Artists had more or less unlimited access to the bodies of the women who worked for them as models. In other words, their private fantasy exists not in a vacuum but in a particular social context, granting permission as well as establishing boundaries for certain kinds of behavior.
They attempted to defuse and distance their overt expression of man's total domination of women in a variety of ways, at the same time emphasizing the sexually provocative aspects of such themes. Note how in Boulanger's slave market the slave owner is eating cacahouettes with fantastic nonchalance in a lull pause.
It is obvious that by depicting such subjects with such obvious sensual relish, such erotic panache and such openness, the pompiers had come too close to an overt statement of the most explosive, hence the most carefully repressed, fantasy of the patriarchal discourse of desire.
The fantasy of absolute possession of women's naked bodies, a fantasy which for the nineteenth-century artist was at least in part a reality in terms of specific practice—the constant availability of studio models for sexual as well as professional needs—lies at the heart of inspired pictorial representations of Near Eastern Classical themes, like Gerome's Oriental Slave Market. In that case, of course, an iconographical representation of power relations coincides with, although it is not identical to, assumptions about male authority. Although ostensibly realistic representations of the customs of picturesque Orientals, such paintings are also suitably veiled affirmations of the fact that women are actually for sale to men for the latter's sexual satisfaction - in Paris just as in the Near East. Sexual practice is more successfully ideologized in this case than in previous paintings, and works like these appeared frequently in the Salons of the period, and were much admired.
Why was this the case? First of all they were acceptable because the style justifies the subjects, by guaranteeing through sober "objectivity" the unassailable otherness of the characters enacting such narratives.
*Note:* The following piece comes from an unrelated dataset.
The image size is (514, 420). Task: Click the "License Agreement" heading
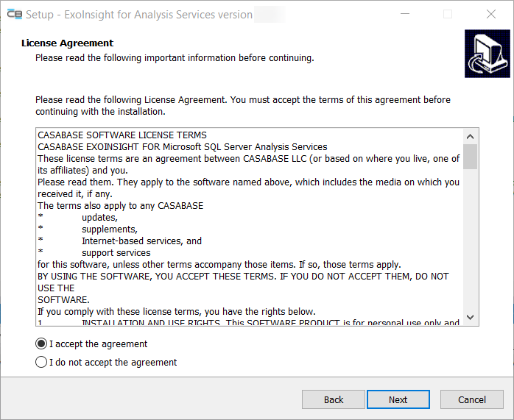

The artist is saying in effect: "Don't think that I, or any other right-thinking Frenchman, would ever be involved in this sort of thing. I am merely taking careful note of the fact that less enlightened races indulge in the trade in naked women—but isn't it arousing!".
And these images are infact quite arousing.
Such artists, like many other artists of his time, manage to body forth a double message here: one about men's power over women and the other about white man's superiority to, hence justifiable control over, darker and 'more savages' races — precisely those who indulge in this sort of lascivious trade. Maybe something more complex is involved in this approach vis-a-vis the 'homme moyen sensuel': the latter was invited sexually to identify with, yet at the same time morally to distance himself from, his Oriental counterparts within the objectively inviting yet racially distancing space of the painting.
The savage inside the viewer is artfully titillated.